I feel like I’ve taken different things away from each agency I’ve worked with. There’s this pressure that you have to be able to handle to wear a lot of different hats and do different things simultaneously. It’s made me more efficient, flexible, and independent as a result. It feels really good when I don't need to outsource different tasks and I get the chance to do them on my own.
So, what I just said was what I took away from smaller shops. Freelancing for bigger agencies is another deal entirely. It’s really about learning communication, the formalities of advertising, how to work well with clients, and how to make decks to the agencies’ standards. I’ve picked up industry secrets, lingo, and other small stuff. You can’t find an ad book that’ll teach you those (that I know of).
In an industry that’s often about climbing the ladder in full-time roles, you’ve focused on freelancing instead. What would you say is your ultimate goal in the industry then? Going higher or something different entirely?
I have no real interest in climbing any ladder per se, or making my own shop. My goal in this industry is to make work that I think my younger self would have loved to see. It’s for people that both look like me and don’t. For people that look and feel different, like they don’t fall in line with what’s out there.
That’s so inspiring. What work has inspired you to feel like that? It doesn’t necessarily have to be advertising related.
Well, what comes to mind because it's so fresh is the Barbie movie. I went in thinking this is going to be something that’s just fucking crazy fun, and not necessarily something serious.

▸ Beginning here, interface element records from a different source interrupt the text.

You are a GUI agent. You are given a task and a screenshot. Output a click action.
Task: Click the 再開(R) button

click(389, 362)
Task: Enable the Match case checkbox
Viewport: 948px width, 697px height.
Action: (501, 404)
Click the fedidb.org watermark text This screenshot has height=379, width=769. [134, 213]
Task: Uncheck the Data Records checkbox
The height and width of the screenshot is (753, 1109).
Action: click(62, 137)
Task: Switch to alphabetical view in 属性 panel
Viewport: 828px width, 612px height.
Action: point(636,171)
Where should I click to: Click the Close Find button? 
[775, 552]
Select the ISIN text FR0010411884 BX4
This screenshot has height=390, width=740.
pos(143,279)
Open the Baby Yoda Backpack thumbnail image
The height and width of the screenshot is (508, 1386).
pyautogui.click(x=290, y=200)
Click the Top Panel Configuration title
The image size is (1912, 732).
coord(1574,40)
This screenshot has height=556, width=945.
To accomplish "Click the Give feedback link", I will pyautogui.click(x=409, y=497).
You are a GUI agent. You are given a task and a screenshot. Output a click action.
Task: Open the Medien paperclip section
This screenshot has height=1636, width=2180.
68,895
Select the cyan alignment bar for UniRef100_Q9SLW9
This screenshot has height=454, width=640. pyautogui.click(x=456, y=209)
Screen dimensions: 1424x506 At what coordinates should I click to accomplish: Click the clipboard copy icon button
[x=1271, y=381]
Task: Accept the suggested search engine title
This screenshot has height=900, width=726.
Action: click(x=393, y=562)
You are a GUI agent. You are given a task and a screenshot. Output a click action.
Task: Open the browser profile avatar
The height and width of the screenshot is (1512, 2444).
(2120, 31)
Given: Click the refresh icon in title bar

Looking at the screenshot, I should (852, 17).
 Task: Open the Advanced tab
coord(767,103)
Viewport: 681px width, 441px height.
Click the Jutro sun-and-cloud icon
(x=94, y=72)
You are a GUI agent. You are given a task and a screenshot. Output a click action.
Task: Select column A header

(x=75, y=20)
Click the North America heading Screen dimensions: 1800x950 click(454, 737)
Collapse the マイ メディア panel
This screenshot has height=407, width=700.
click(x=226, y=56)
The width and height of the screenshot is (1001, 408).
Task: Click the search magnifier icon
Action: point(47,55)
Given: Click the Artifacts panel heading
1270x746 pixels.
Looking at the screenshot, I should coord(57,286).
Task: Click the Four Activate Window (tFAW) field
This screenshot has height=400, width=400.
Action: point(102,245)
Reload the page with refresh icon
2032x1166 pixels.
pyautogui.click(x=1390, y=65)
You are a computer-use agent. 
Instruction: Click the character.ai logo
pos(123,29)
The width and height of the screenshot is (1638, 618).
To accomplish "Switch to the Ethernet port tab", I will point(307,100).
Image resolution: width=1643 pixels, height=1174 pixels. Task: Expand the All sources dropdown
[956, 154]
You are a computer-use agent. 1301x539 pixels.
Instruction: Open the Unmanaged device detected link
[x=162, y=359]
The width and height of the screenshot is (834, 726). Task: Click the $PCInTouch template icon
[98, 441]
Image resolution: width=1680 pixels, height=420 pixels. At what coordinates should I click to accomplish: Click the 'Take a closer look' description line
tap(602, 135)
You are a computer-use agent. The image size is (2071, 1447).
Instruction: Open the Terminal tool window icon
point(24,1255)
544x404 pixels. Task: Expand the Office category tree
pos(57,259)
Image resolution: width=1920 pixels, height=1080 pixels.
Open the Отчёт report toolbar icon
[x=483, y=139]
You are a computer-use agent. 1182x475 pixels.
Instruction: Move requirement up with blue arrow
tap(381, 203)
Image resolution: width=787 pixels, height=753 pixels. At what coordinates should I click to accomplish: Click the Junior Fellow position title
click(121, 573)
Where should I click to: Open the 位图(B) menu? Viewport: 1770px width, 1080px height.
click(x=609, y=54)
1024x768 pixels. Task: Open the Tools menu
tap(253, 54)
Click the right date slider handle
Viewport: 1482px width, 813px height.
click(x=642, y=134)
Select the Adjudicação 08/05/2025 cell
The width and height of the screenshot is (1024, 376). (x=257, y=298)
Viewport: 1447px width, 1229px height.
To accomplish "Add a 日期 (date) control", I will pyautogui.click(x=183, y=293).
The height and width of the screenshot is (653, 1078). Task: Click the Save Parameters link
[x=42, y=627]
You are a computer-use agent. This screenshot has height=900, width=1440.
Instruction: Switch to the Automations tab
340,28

I kid you not — I was fighting back tears so many times in that theater.
I was surprised by how self-aware the movie was. I vividly remember as a kid when I had those thoughts about wanting to be Barbie. The blond hair, the different skin, just looking different than what I looked like…I felt it all because the beauty of Barbie dolls was blasted into my face because of advertising. To come back as an adult and see the company forced to take accountability and speak on its past messaging was so gratifying.
It made me want to be a part of something like that, where a brand takes accountability. I want to be part of the solution of a project that holds clients accountable.
Freelancing is no easy business. What’s your secret for finding steady work?
I tell every person who comes to me wondering how to find work is to just ask for it. Make a post and tell the world that you need work. You want to know what has given me the most opportunities? I put a post on LinkedIn — a poster that I designed myself announcing that I was unemployed with a little bio about myself. I still get responses from that one post and I haven't needed to ask for more work again because of it. The announcement may not be enough — but making it cute will be. Put some effort into it.
Another thing is to just make stuff proactively. Whatever you have time and a space for, make shit and put it out there as fast as you can because that work, whatever you put out, that’s going to come to you. The kind of offers are going to come to you that relate to that, if that makes sense.
My last question for you is just asking about personal projects. So how do you decide what you do and what keeps you going?
When I’m not creating work for myself, I literally feel frustrated. What keeps me wanting to make more work is that I'm just truly obsessed with it. I find it really beautiful when people can create things that are so quintessentially them and you can see them in the work and that's really what I'm trying to do.